Jean-Louis Jacopin, Voix d'acteurs. 

(A propos de la lecture à la radio, texte Voix d'acteurs à lire à partir de la page 12).
J'ai un grand regret : n'avoir aucun enregistrement des voix de mes chers disparus. Et leur voix est la seule chose -d'eux - dont je ne parviens pas à me souvenir. Parfois, je regarde leurs photos, longtemps. Tout me parle, leur regard, leur sourire, leur sourcils froncés, leur air surpris, étonné, leur attitude, leur façon d'être; je peux les voir bouger et presque les toucher comme s'ils étaient là près de moi. Mais-je-n'entends-pas-leur-voix, je ne me la remémore pas. Aujourd'hui, nous prenons des vidéos sans arrêt, les photos d'antan (irremplaçables quand on les caresse de nos mains) sont maintenant des petits films. Reflètent-ils toujours la réalité des êtres? Oui, s'ils ne savent pas qu'ils sont filmés sinon, ce sont des acteurs, des comédiens que nous filmons, surtout quand il s'agit d'enfants. 

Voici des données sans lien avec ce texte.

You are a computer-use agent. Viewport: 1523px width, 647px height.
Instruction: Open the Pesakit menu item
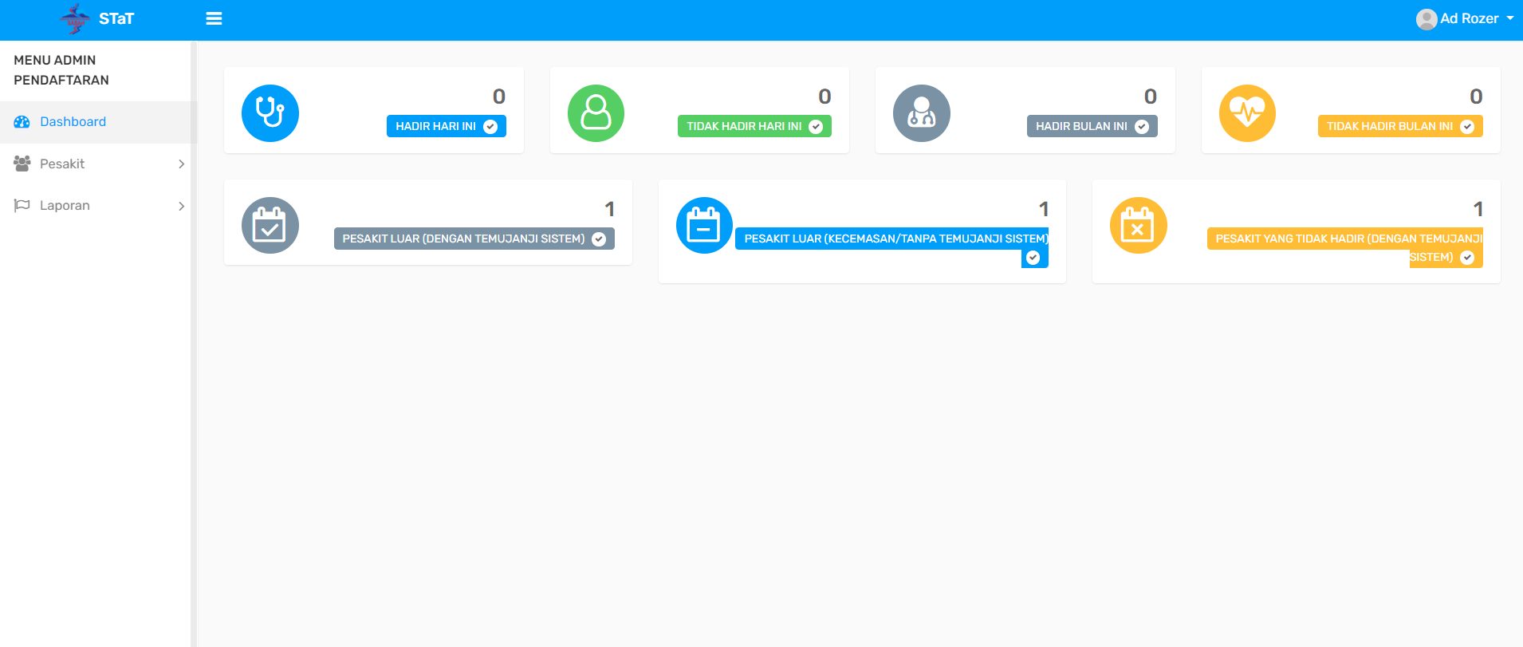(x=62, y=164)
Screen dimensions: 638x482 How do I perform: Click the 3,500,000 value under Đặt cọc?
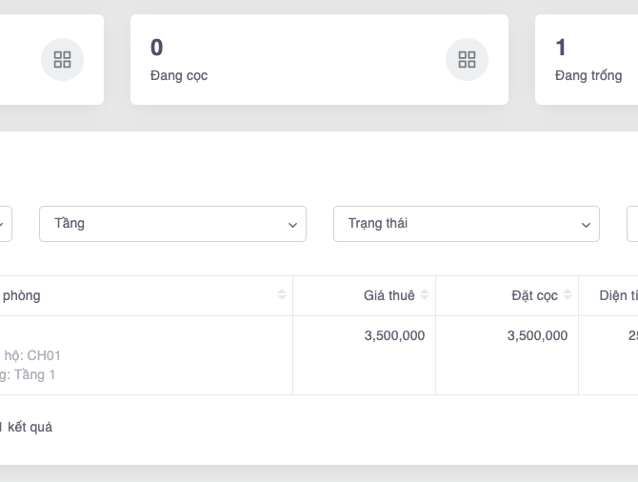point(537,335)
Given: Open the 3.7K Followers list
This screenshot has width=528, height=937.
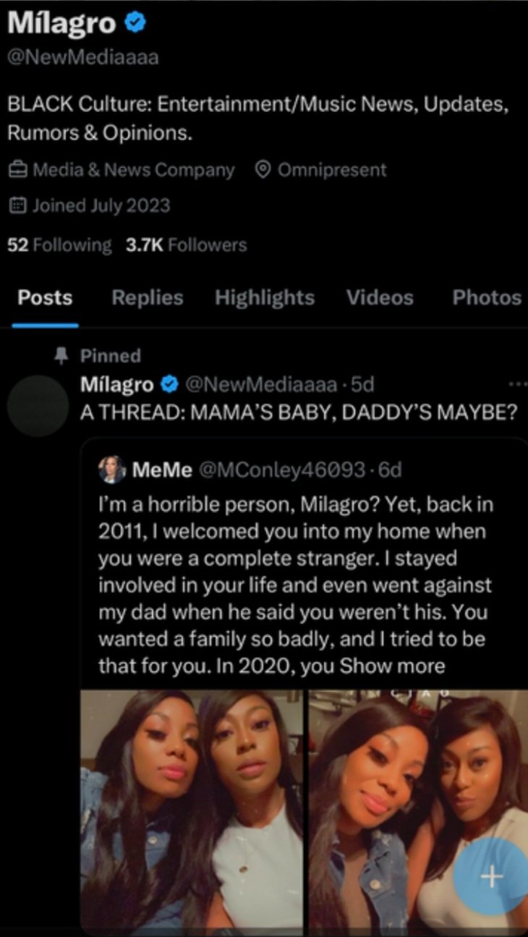Looking at the screenshot, I should (x=186, y=245).

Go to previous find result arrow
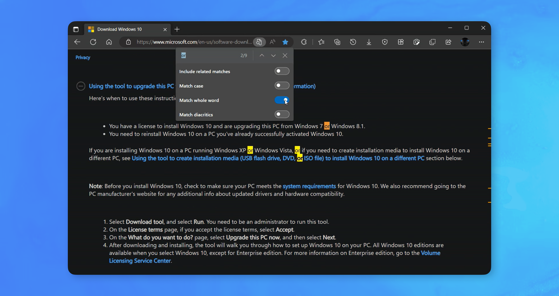point(262,56)
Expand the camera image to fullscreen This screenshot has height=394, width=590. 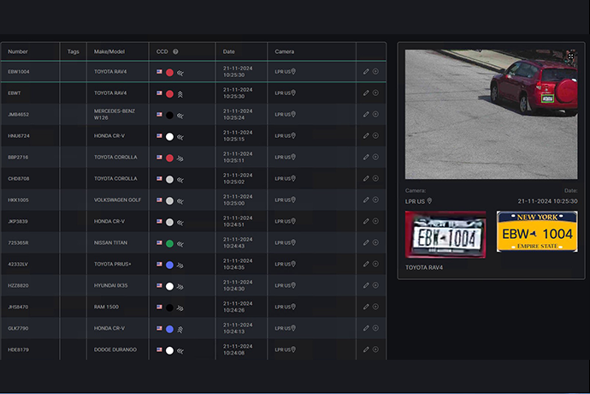coord(570,57)
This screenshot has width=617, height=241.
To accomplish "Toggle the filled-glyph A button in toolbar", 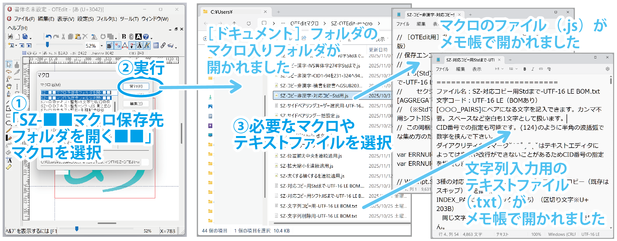I will (138, 36).
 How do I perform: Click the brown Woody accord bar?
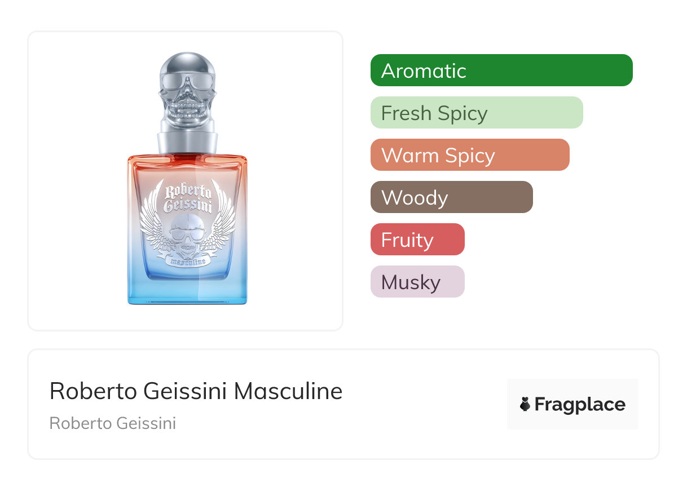coord(451,197)
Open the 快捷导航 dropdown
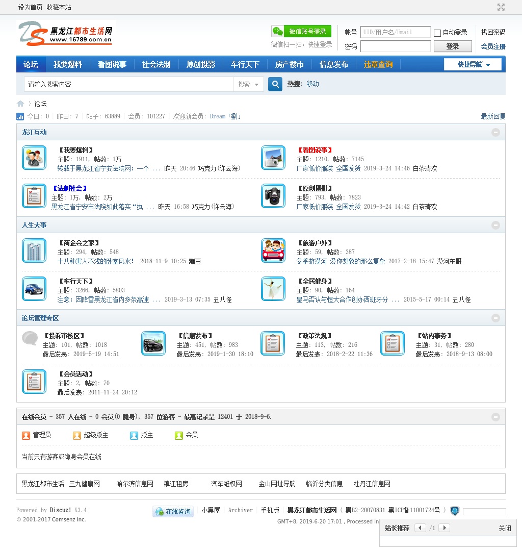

Ce qui est étrange, c'est que j'entends, telle qu'elle est, la voix des êtres aimés, des proches encore en vie, quand je pense à eux en leur absence. J'ai le son, l'intonation de leur voix dans l'oreille.
Les morts emporteraient-ils leur voix avec eux? Dépêchons-nous d'enregistrer celle de nos chers amis.